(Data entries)
==========
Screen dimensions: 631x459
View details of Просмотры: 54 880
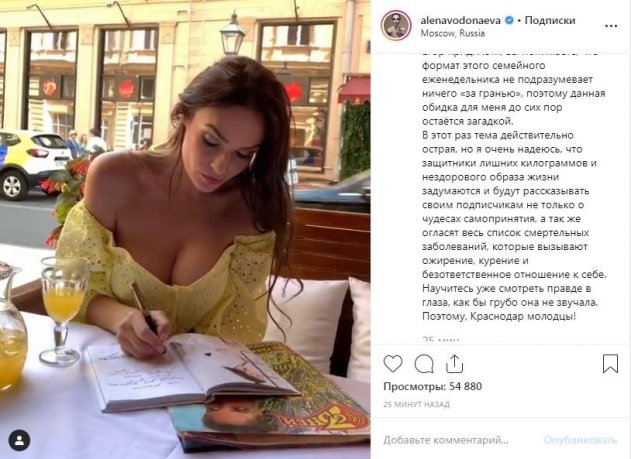tap(433, 387)
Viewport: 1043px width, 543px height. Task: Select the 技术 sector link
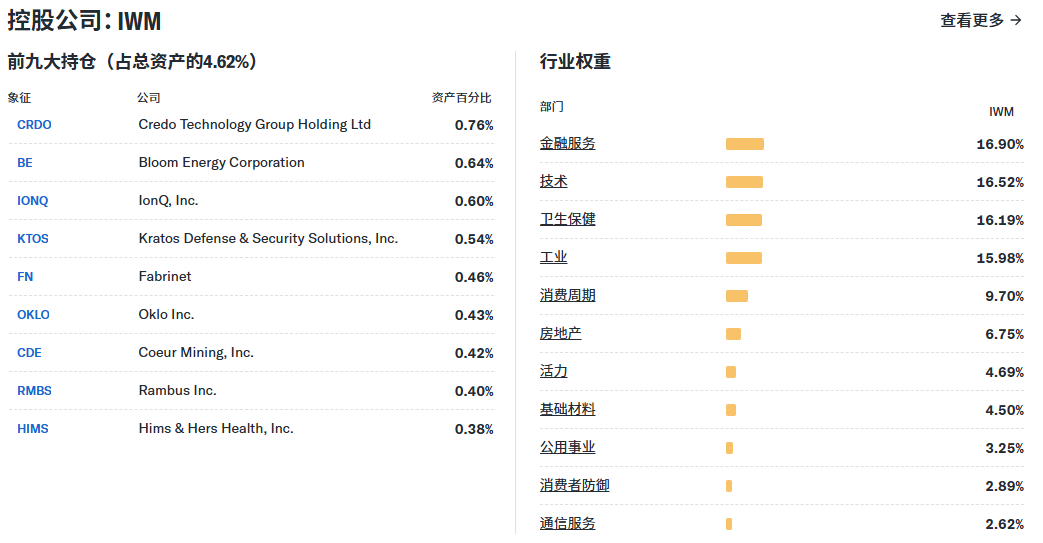click(x=553, y=182)
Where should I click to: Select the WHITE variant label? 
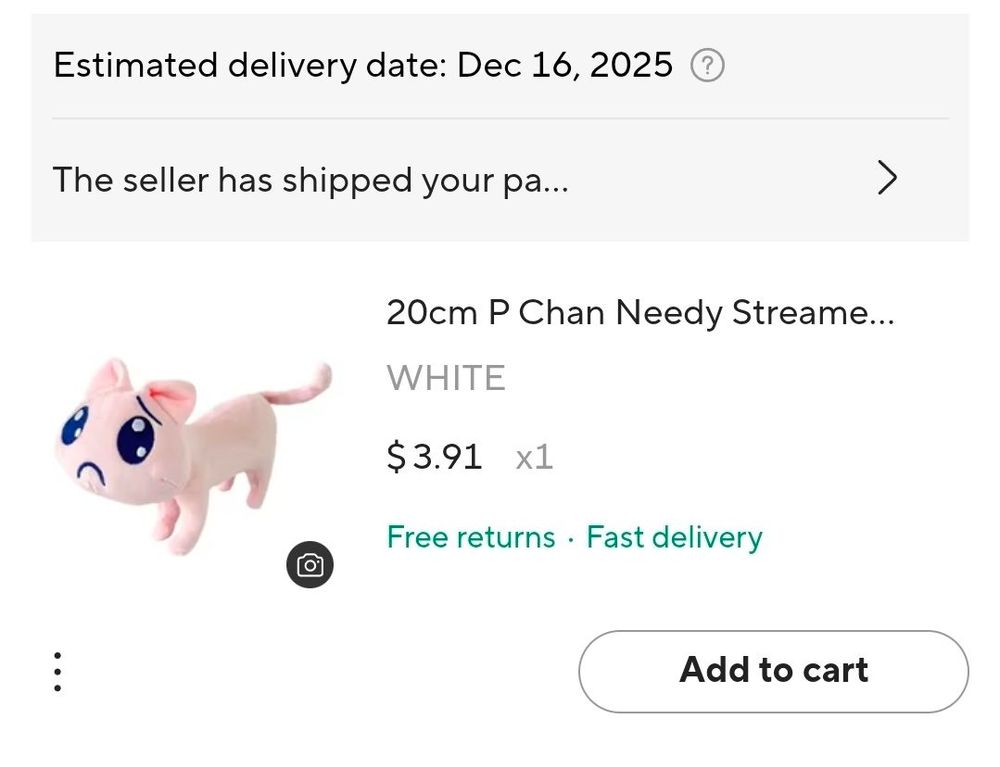(446, 378)
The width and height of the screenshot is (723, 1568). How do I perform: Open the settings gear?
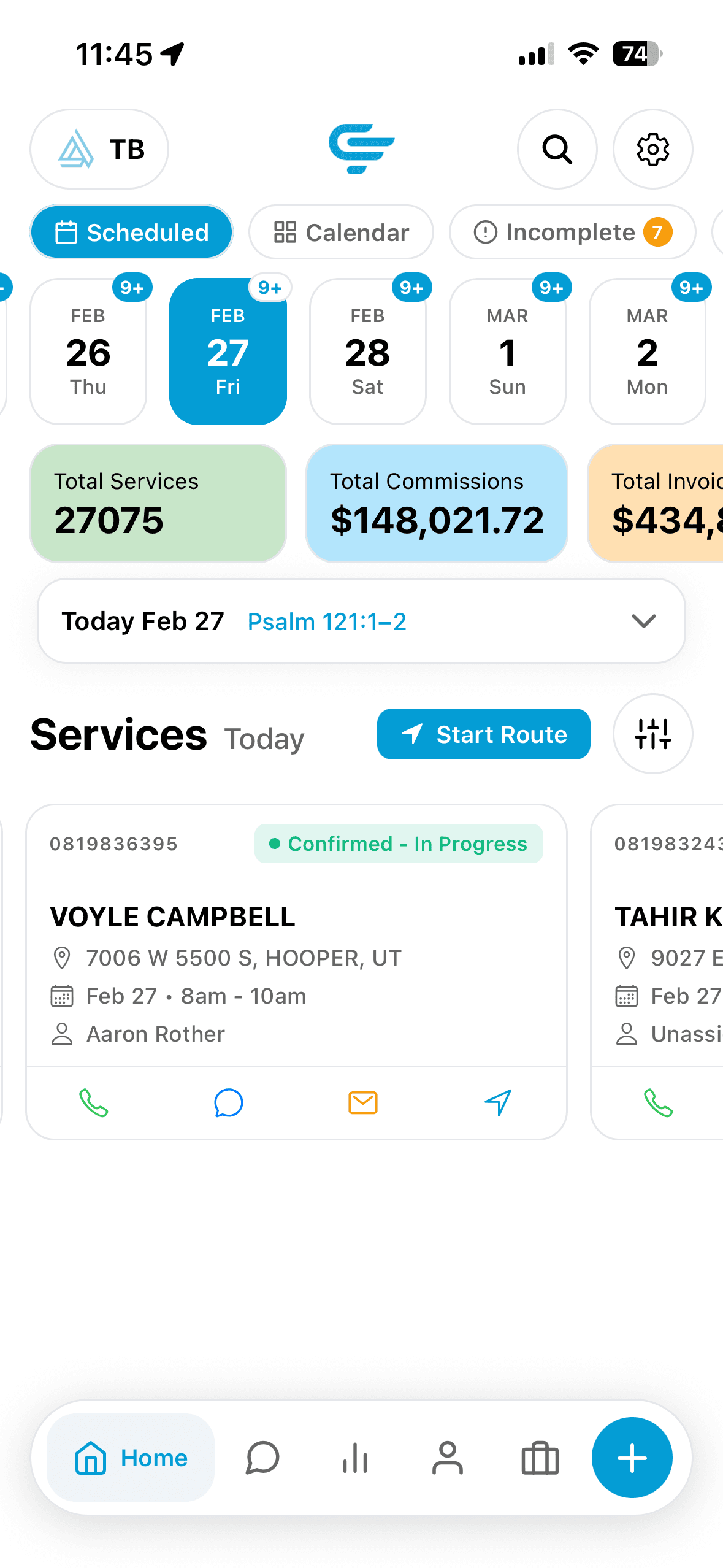pyautogui.click(x=652, y=149)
==========
Work item:
Keep every word of the records above exactly, and return them with no pictures.

Written reply:
Screen dimensions: 631x459
View details of Просмотры: 54 880
tap(433, 387)
Viewport: 1043px width, 543px height. Task: Select the 技术 sector link
click(x=553, y=182)
Where should I click to: Select the WHITE variant label? 
(446, 378)
The width and height of the screenshot is (723, 1568). How do I perform: Open the settings gear?
pyautogui.click(x=652, y=149)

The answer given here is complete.